• **The task**
The line with "Open the Object" marks the start; write out that line and all following lines through the end of the listing, exactly.
──────── Source data ────────
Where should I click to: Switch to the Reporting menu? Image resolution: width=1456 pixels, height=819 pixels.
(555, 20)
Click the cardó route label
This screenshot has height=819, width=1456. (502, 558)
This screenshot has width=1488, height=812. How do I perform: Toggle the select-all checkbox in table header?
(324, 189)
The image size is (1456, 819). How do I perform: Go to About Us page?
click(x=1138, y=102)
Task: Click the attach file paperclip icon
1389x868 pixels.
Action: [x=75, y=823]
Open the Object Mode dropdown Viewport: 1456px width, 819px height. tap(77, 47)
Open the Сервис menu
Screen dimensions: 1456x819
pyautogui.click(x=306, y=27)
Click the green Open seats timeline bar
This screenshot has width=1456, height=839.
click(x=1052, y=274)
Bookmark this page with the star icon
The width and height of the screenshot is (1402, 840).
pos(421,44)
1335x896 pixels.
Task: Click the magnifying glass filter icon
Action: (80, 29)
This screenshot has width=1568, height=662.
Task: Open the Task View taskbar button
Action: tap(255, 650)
────────
• **Response**
Open the Object Mode dropdown Viewport: 1456px width, 819px height. tap(77, 47)
Open the Сервис menu
Screen dimensions: 1456x819
pyautogui.click(x=306, y=27)
Click the green Open seats timeline bar
This screenshot has width=1456, height=839.
click(x=1052, y=274)
Bookmark this page with the star icon
The width and height of the screenshot is (1402, 840).
pos(421,44)
1335x896 pixels.
Task: Click the magnifying glass filter icon
Action: (80, 29)
This screenshot has width=1568, height=662.
Task: Open the Task View taskbar button
Action: tap(255, 650)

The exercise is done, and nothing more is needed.